WORK INSTRUCTIONS »
Leave out the pictures and print precisely the lines from the line with "Instruction: Sort requests" to the final line of the entries, both ends included.
--- EXERCISE MATERIAL Enclosed Below ---
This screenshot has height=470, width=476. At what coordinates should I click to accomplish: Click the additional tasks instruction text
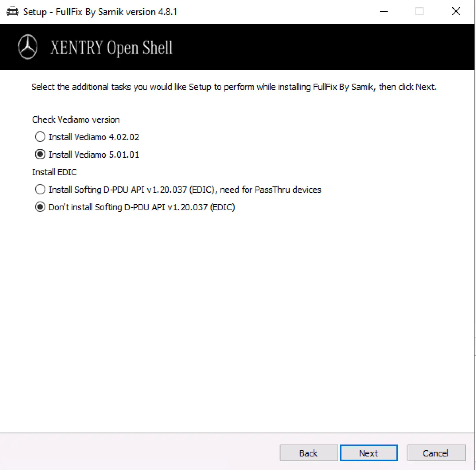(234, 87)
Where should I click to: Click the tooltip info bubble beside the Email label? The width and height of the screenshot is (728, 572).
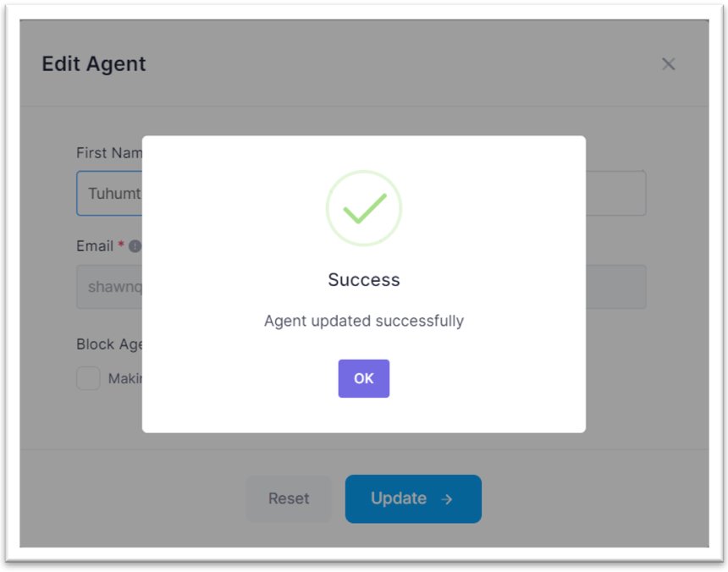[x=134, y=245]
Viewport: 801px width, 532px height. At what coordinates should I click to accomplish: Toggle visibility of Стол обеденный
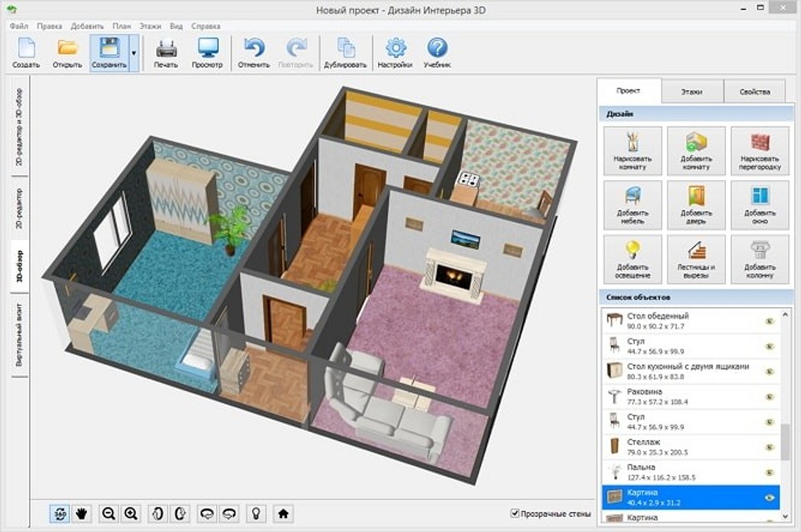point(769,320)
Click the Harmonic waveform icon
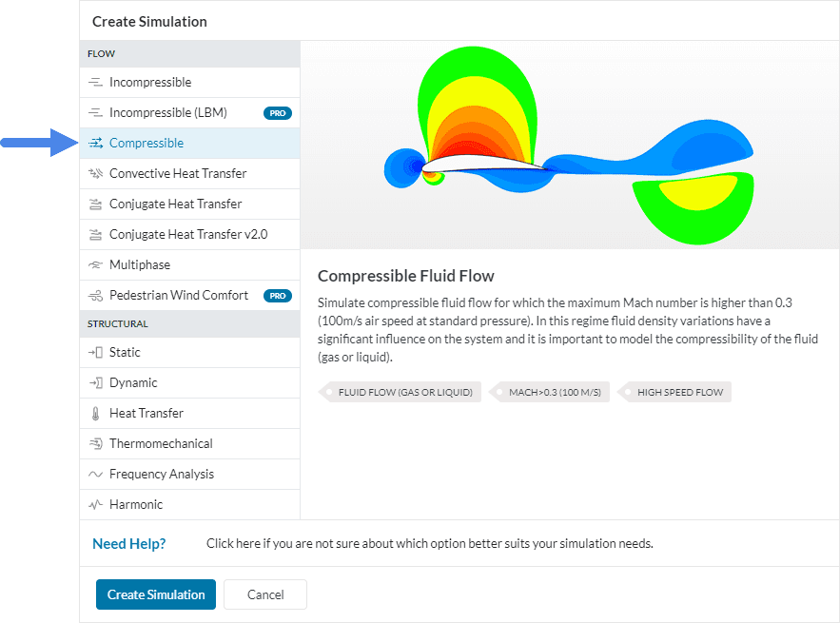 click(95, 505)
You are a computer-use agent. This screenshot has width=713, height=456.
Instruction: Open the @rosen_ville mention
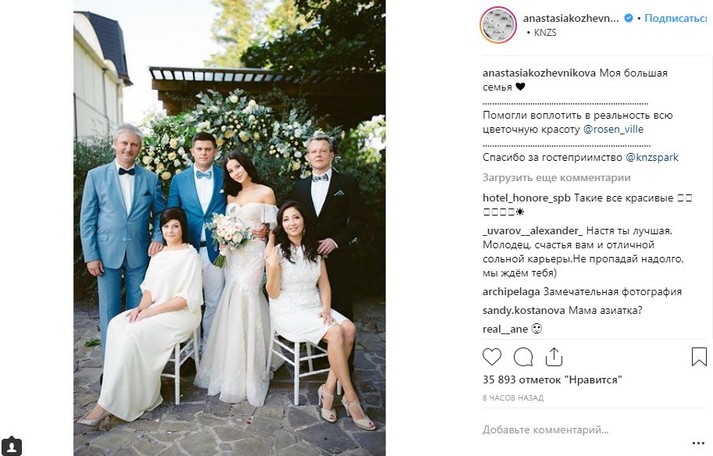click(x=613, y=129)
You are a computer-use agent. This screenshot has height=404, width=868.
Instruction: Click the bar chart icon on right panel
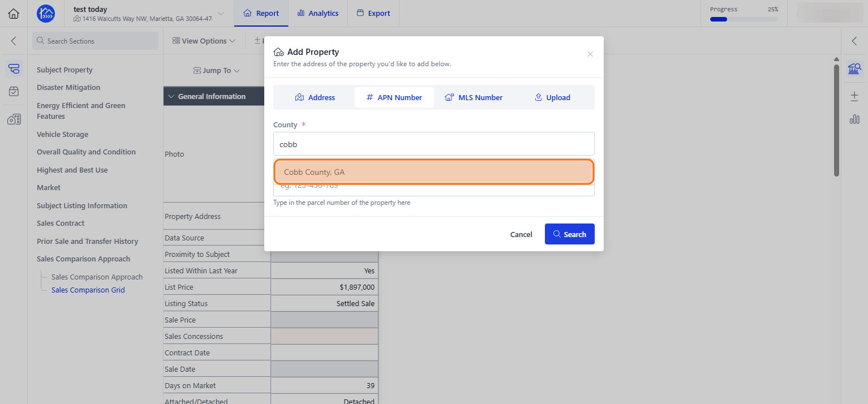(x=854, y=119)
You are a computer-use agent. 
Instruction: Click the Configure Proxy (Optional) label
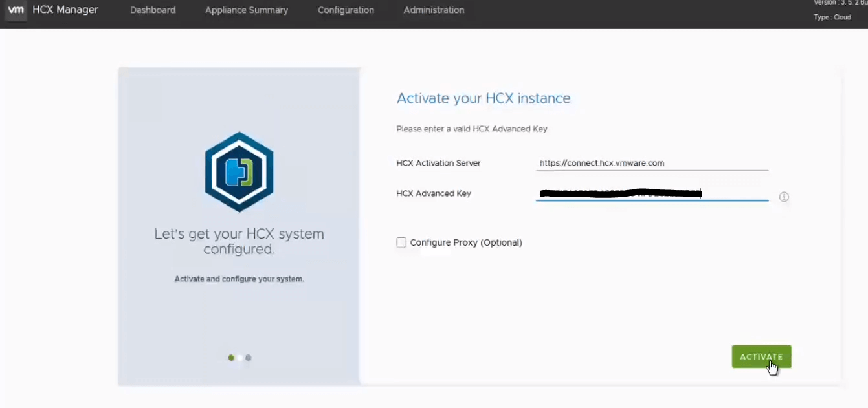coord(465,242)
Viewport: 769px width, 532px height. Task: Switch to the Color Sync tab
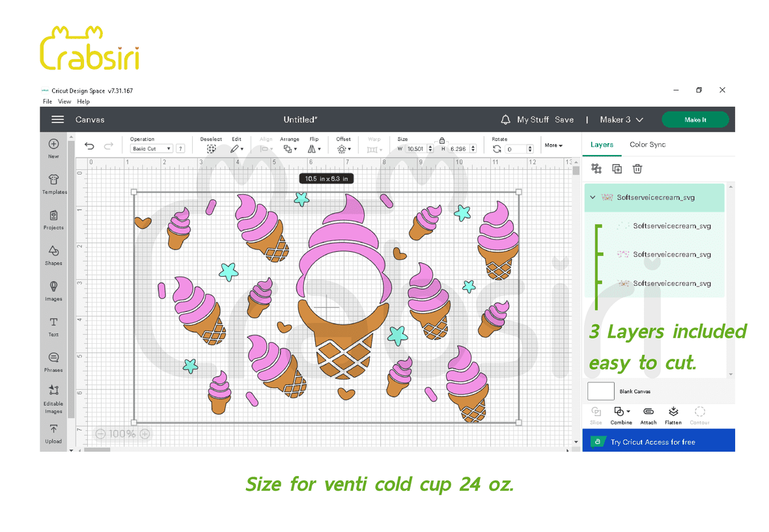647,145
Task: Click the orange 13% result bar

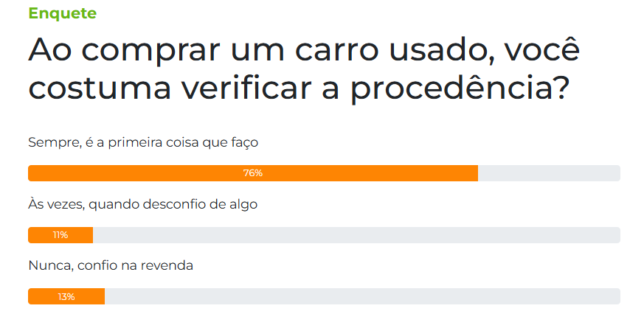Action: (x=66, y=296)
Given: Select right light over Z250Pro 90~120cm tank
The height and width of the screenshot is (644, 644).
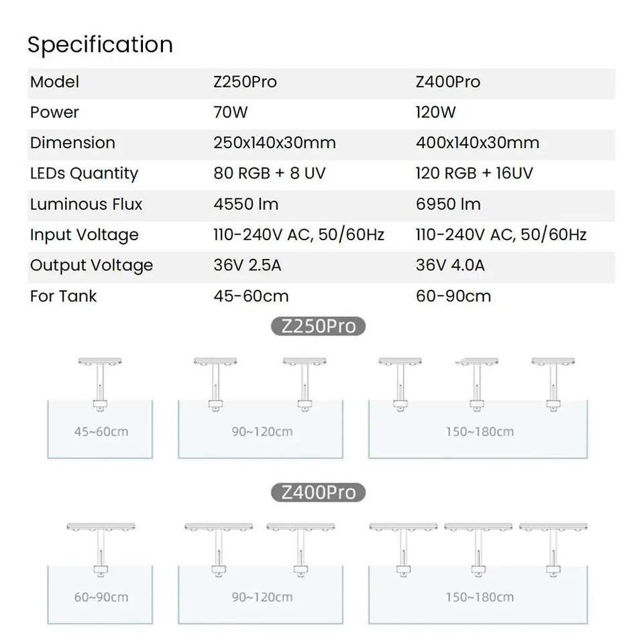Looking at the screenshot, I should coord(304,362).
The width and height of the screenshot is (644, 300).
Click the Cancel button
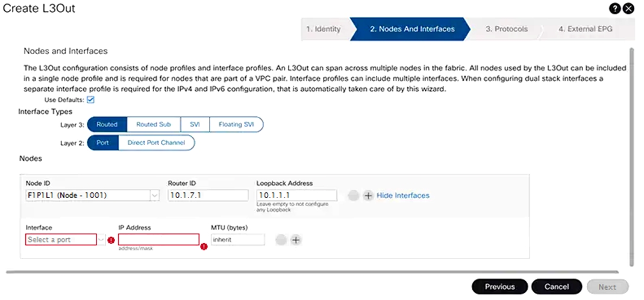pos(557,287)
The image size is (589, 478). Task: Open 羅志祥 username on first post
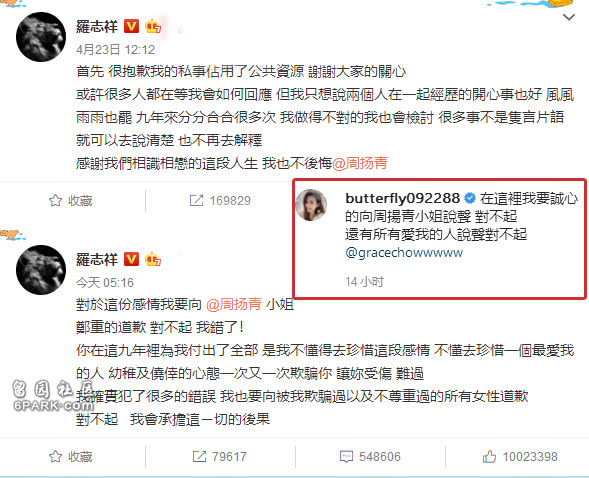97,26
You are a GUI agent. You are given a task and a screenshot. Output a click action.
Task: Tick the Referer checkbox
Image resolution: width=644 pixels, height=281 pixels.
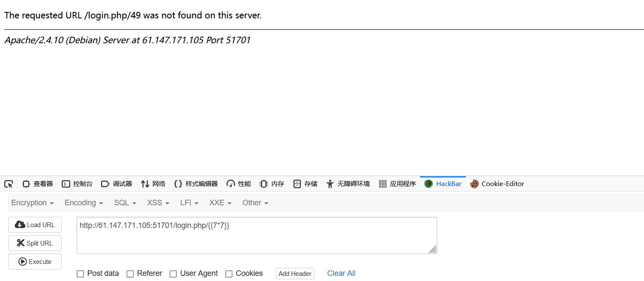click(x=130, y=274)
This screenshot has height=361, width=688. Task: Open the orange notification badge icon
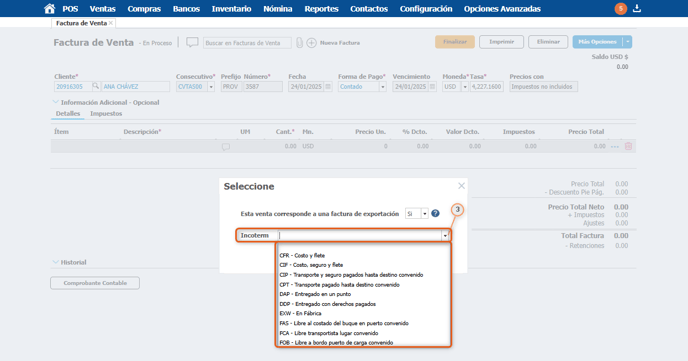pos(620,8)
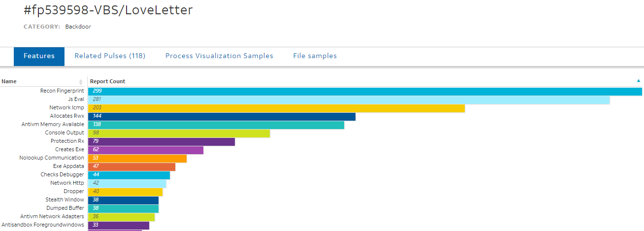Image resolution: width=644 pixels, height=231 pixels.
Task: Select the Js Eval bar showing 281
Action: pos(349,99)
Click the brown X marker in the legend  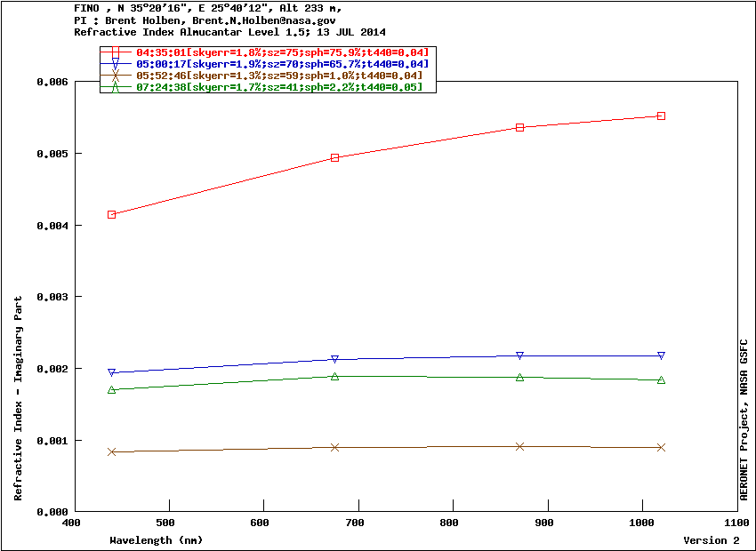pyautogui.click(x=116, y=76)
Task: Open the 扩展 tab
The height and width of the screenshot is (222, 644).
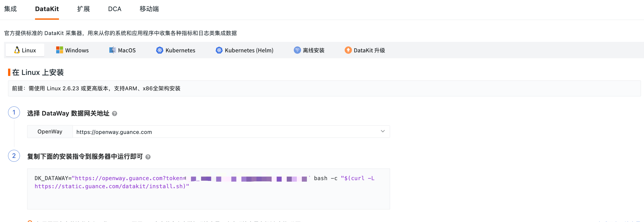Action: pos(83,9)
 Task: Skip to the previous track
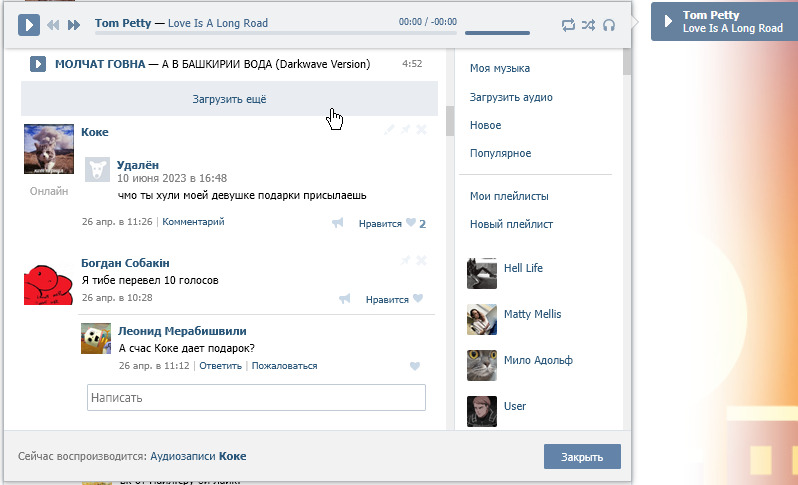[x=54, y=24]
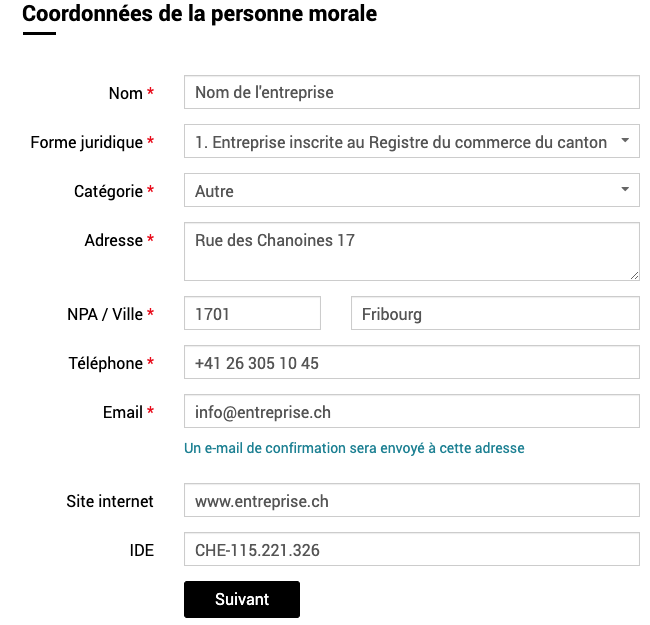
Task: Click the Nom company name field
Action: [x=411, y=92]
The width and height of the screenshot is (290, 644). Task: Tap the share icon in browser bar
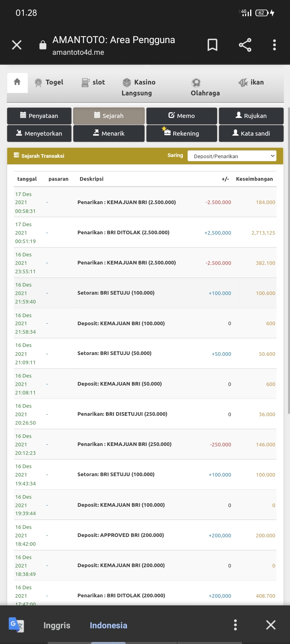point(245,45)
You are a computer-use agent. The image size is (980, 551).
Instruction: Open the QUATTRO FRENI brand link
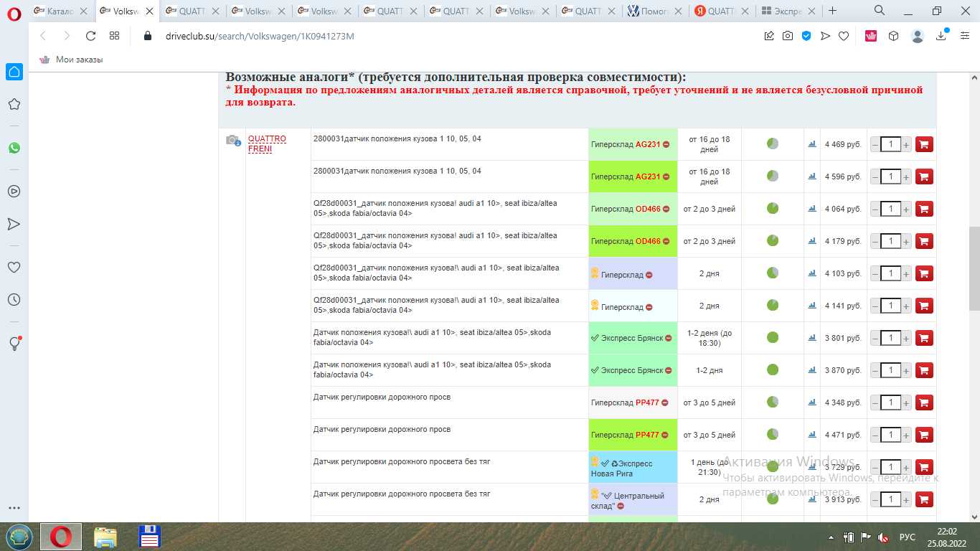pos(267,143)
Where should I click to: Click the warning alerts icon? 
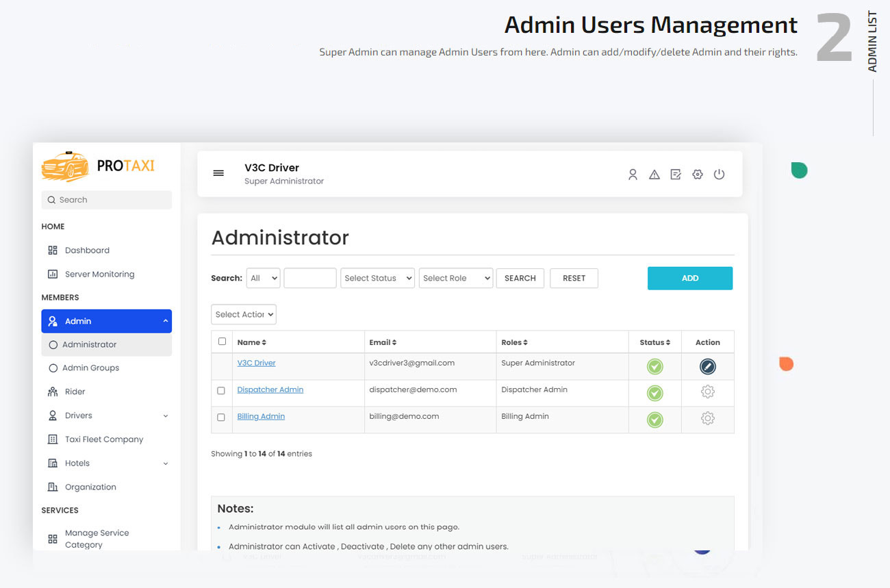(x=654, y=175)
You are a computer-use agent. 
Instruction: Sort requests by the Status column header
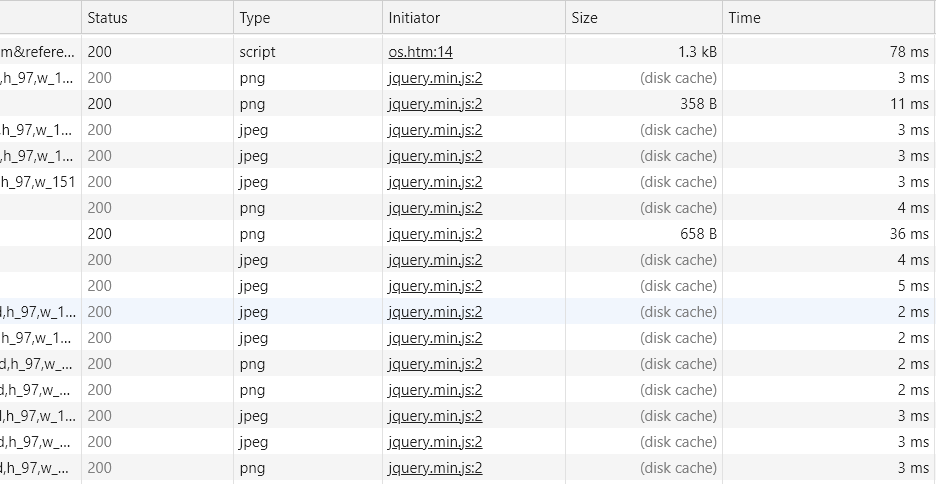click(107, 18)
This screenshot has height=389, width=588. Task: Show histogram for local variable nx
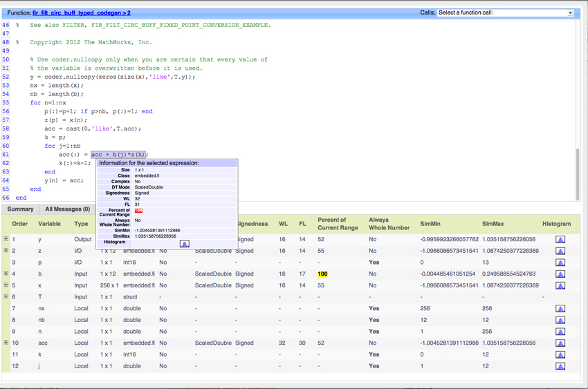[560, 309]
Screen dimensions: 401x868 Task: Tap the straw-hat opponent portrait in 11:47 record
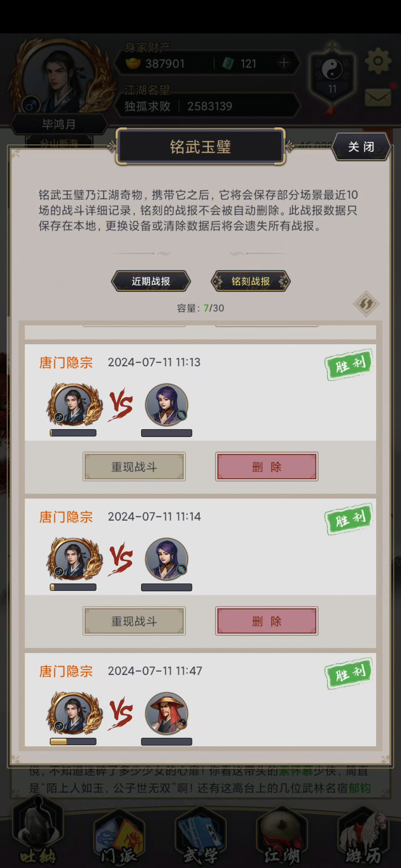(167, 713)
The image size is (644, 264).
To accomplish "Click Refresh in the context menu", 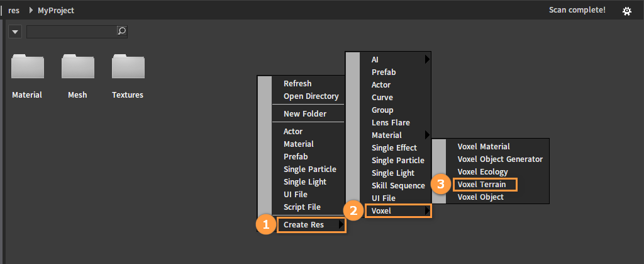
--- End of Enclosed EXERCISE MATERIAL ---
RESULT FOR THIS TASK »
Instruction: Sort requests by the Status column header
click(107, 18)
This screenshot has height=389, width=588. Task: Show histogram for local variable nx
[560, 309]
Screen dimensions: 401x868 Task: Tap the straw-hat opponent portrait in 11:47 record
(167, 713)
The image size is (644, 264).
To accomplish "Click Refresh in the context menu", 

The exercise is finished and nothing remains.